* [Task details]: Retype each line of the following data verbatim.

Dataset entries
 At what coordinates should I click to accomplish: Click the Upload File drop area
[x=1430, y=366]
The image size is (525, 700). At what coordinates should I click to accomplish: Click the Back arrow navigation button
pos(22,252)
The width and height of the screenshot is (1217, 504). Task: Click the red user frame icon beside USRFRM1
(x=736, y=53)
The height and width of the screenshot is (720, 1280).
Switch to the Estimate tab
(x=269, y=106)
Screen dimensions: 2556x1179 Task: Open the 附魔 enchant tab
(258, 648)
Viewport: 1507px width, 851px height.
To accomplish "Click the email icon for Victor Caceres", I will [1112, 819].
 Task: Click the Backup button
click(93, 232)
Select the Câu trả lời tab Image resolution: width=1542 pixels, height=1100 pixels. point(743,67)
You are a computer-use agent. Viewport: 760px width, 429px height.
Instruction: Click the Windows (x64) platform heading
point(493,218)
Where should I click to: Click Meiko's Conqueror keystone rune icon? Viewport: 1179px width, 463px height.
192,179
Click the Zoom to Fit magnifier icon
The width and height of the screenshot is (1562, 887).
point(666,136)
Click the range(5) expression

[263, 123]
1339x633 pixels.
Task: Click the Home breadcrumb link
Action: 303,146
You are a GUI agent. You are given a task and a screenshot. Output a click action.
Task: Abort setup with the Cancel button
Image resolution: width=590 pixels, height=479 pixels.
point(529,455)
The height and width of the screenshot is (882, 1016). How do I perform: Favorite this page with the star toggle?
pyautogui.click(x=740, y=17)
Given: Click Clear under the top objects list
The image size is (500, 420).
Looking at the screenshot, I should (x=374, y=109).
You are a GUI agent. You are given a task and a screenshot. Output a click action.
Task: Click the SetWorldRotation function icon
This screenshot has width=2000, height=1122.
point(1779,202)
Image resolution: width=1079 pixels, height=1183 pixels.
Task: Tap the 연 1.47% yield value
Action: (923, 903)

* [Answer for the task]:
 At what coordinates should I click to accomplish: Click the Upload File drop area
[x=1430, y=366]
The image size is (525, 700). At what coordinates should I click to accomplish: Click the Back arrow navigation button
pos(22,252)
The width and height of the screenshot is (1217, 504). Task: Click the red user frame icon beside USRFRM1
(x=736, y=53)
The height and width of the screenshot is (720, 1280).
Switch to the Estimate tab
(x=269, y=106)
Screen dimensions: 2556x1179 Task: Open the 附魔 enchant tab
(258, 648)
Viewport: 1507px width, 851px height.
To accomplish "Click the email icon for Victor Caceres", I will [1112, 819].
 Task: Click the Backup button
click(93, 232)
Select the Câu trả lời tab Image resolution: width=1542 pixels, height=1100 pixels. point(743,67)
You are a computer-use agent. Viewport: 760px width, 429px height.
Instruction: Click the Windows (x64) platform heading
point(493,218)
Where should I click to: Click Meiko's Conqueror keystone rune icon? Viewport: 1179px width, 463px height.
192,179
Click the Zoom to Fit magnifier icon
The width and height of the screenshot is (1562, 887).
point(666,136)
Click the range(5) expression

[263, 123]
1339x633 pixels.
Task: Click the Home breadcrumb link
Action: 303,146
You are a GUI agent. You are given a task and a screenshot. Output a click action.
Task: Abort setup with the Cancel button
Image resolution: width=590 pixels, height=479 pixels.
point(529,455)
The height and width of the screenshot is (882, 1016). How do I perform: Favorite this page with the star toggle?
pyautogui.click(x=740, y=17)
Given: Click Clear under the top objects list
The image size is (500, 420).
Looking at the screenshot, I should (x=374, y=109).
You are a GUI agent. You are given a task and a screenshot. Output a click action.
Task: Click the SetWorldRotation function icon
This screenshot has width=2000, height=1122.
point(1779,202)
Image resolution: width=1079 pixels, height=1183 pixels.
Task: Tap the 연 1.47% yield value
Action: (923, 903)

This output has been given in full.